Definition
The standardized set of code words adopted by the International Civil Aviation Organization to represent each letter of the English alphabet (Alpha, Bravo, Charlie, Delta, Echo, Foxtrot, Golf, Hotel, India, Juliett, Kilo, Lima, Mike, November, Oscar, Papa, Quebec, Romeo, Sierra, Tango, Uniform, Victor, Whiskey, X-ray, Yankee, Zulu) and used in radio communications to spell out letters clearly when transmitting aircraft identifications, taxiway designators, navaid identifiers, and other letter sequences.
Plain English
An agreed list of code words pilots and controllers use instead of letters on the radio, so 'B' becomes 'Bravo' and 'D' becomes 'Delta' — making letters impossible to mishear.
Context Anchor
Used in radio communication when spelling aircraft identifiers, waypoint names, procedure names, or any letter that could be misheard.
Derivation
ICAO stands for the International Civil Aviation Organization, the United Nations body that sets global aviation standards.
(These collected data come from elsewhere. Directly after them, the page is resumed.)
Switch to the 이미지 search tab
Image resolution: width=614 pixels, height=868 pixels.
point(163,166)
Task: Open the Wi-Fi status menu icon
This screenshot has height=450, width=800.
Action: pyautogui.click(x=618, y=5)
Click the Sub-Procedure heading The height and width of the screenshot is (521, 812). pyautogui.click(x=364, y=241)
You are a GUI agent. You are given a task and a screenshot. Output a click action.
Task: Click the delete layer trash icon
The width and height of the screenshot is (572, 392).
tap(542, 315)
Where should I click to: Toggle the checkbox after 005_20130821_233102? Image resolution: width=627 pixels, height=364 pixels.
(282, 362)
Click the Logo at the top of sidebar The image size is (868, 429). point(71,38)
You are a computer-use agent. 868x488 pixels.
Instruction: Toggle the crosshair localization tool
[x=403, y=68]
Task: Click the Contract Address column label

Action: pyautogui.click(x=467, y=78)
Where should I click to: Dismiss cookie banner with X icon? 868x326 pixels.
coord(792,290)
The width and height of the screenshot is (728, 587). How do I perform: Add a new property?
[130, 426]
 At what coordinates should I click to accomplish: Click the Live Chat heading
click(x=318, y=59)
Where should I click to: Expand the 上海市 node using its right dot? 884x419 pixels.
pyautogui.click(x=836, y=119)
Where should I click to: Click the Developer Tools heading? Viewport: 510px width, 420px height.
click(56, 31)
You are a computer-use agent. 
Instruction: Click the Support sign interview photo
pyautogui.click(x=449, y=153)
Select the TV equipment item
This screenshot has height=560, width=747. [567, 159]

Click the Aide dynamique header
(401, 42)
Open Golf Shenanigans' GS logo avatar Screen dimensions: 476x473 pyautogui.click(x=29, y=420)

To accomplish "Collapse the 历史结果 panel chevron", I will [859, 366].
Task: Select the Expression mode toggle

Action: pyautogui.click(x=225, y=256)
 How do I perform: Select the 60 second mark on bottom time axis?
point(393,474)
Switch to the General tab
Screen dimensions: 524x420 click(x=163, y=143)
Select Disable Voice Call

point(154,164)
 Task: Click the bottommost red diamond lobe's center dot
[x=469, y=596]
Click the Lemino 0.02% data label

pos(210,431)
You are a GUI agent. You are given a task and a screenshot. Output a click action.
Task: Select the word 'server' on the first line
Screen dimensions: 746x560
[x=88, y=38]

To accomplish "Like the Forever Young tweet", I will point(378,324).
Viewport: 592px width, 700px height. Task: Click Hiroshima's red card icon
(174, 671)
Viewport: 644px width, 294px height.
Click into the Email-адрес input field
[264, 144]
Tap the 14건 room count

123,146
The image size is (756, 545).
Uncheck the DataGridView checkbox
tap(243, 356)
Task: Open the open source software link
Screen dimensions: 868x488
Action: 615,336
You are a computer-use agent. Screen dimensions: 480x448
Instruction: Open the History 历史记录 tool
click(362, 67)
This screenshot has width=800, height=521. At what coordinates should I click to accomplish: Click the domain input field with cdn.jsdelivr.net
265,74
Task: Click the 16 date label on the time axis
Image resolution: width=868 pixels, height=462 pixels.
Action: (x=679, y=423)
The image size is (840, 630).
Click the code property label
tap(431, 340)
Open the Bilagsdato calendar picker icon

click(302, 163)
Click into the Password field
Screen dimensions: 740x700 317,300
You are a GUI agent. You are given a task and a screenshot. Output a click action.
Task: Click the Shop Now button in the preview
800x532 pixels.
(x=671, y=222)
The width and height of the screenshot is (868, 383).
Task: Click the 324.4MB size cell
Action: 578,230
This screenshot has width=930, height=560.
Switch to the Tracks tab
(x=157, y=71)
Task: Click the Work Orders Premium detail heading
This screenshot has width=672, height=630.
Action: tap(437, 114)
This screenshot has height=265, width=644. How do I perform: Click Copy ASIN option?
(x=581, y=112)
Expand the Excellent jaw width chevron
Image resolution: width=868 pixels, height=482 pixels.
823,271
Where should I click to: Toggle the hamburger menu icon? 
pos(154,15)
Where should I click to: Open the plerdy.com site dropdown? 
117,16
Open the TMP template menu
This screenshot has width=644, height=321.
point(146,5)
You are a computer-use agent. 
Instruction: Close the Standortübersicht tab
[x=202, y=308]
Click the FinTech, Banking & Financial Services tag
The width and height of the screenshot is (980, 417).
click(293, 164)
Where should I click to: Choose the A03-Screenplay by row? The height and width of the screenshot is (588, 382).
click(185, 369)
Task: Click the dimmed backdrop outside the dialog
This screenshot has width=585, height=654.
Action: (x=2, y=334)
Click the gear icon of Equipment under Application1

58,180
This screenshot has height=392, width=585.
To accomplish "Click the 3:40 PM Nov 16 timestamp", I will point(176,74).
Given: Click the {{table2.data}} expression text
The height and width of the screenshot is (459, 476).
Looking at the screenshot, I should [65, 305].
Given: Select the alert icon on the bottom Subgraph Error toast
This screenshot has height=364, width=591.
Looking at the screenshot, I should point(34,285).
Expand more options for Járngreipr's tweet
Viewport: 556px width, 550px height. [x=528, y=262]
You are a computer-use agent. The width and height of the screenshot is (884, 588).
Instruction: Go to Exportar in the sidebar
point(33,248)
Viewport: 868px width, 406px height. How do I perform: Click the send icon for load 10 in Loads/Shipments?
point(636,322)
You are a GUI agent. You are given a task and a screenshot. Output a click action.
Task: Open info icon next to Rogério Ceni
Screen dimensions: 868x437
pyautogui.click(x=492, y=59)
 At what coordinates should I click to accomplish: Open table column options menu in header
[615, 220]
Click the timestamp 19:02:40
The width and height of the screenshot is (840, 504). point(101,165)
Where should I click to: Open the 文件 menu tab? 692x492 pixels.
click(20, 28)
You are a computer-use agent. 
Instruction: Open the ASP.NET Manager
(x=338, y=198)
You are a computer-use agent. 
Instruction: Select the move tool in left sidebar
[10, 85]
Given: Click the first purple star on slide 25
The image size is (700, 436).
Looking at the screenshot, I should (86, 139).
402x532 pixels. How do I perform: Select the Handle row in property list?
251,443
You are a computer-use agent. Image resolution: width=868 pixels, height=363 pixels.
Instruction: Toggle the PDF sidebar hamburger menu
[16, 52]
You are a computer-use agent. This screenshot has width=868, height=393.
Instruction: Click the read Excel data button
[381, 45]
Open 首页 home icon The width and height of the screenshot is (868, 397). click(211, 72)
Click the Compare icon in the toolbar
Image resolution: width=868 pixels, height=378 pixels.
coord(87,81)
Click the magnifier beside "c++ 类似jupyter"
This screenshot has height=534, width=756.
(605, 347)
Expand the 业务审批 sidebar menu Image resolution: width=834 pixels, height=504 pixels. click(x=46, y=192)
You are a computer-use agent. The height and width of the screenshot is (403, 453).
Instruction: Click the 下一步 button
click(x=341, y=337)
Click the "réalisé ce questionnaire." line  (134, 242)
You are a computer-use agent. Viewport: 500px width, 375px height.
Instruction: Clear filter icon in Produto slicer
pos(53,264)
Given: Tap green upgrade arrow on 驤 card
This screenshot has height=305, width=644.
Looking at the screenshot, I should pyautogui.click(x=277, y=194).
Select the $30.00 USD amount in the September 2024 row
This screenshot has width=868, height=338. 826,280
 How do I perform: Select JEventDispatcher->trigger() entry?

The alphabet was adopted in 1956 to replace earlier military versions (like 'Able, Baker, Charlie') with words that sound distinct in many languages and over poor-quality radios.
Why Pilots Care
Accurate spelling prevents misread clearances and call signs that could lead to navigation errors or conflicts.
Intuition Check
Do not think of it as a new alphabet. The letters are still A through Z; the ICAO spelling alphabet gives each letter a clear word to say over the radio.
Example Sentence 1
Cleared to taxi to runway two-seven left via taxiway Bravo, hold short of taxiway Delta.
Example Sentence 2
During the readback, the controller confirmed the aircraft identifier with the ICAO spelling alphabet.